In some cancers, signaling through a protein called TGF-b (short for transforming growth factor-beta) drives a change in cell shape and behavior that is termed the epithelial to mesenchymal transition, or EMT. During the EMT, a cell’s structure shifts from one that functions as part of a membrane or organ to one that is more mobile and invasive. In certain types of cancer, the EMT is associated with metastasis, as cancer cells detach from a solid tumor and travel within the body to invade another organ or tissue. Cancer metastasis is associated with much poorer patient outcomes.

“That’s why we’re interested in inhibiting TGF-b,” Professor Tim Bugni says. “TGF-b has been a drug target of interest in some cancers for quite some time, but there has been little success to date identifying effective molecules that target this pathway.”

Professor Tim Bugni, Senior Research Specialist Douglas Braun, and Assistant Scientist Fan Zhang
School of Pharmacy Professor Tim Bugni, senior research specialist Douglas Braun, and assistant scientist Fan Zhang of the Bugni Lab.

▶ **Exercise data**:
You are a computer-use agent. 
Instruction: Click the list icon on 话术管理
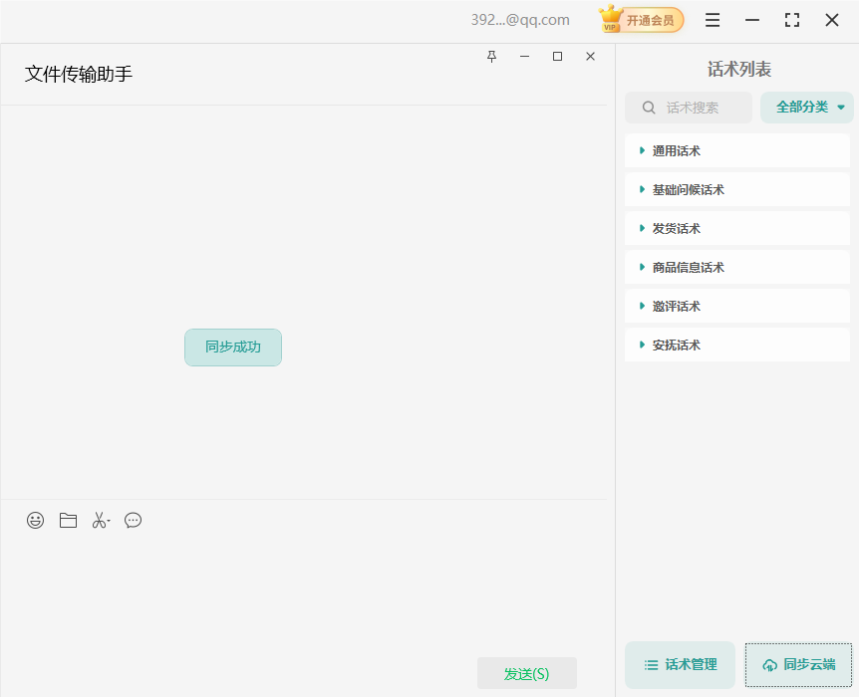click(x=649, y=664)
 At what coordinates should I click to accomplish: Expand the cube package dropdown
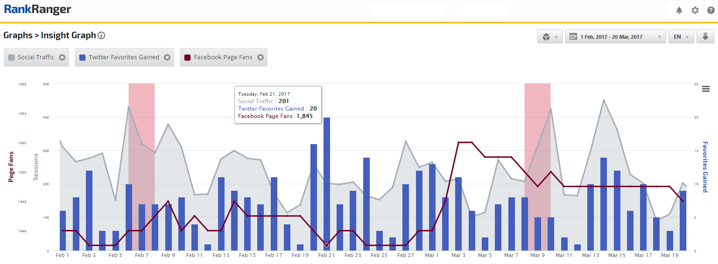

▶ **Instructions**:
a) Using the passage on TGF-b and cancer, decide whether each statement agrees with it. Answer yes or no and quote the words that decide it.
(i) The EMT is associated with metastasis in every type of cancer.
(ii) Cancer metastasis is associated with much poorer patient outcomes.
(iii) Many effective molecules that target the TGF-b pathway have already been identified.
b) Rewrite the paragraph of the passage on TGF-b and cancer that begins "In some cancers, signaling through a protein" as a bulleted list that keeps its main facts.
c) Translate this sentence from the passage on TGF-b and cancer into Spanish: "Cancer metastasis is associated with much poorer patient outcomes."

▶ **Numbered answers**:
a)
(i) No: "In certain types of cancer, the EMT is associated with metastasis"
(ii) Yes: "Cancer metastasis is associated with much poorer patient outcomes."
(iii) No: "there has been little success to date identifying effective molecules that target this pathway."

b)
- In some cancers, signaling through TGF-b (transforming growth factor-beta) drives the epithelial to mesenchymal transition (EMT), a change in cell shape and behavior.
- During the EMT, a cell changes from being part of a membrane or organ to being more mobile and invasive.
- In certain cancers, the EMT is associated with metastasis, in which cancer cells detach from a solid tumor and travel through the body to invade another organ or tissue.
- Metastasis is associated with much poorer patient outcomes.

c) La metástasis del cáncer se asocia con resultados mucho peores para los pacientes.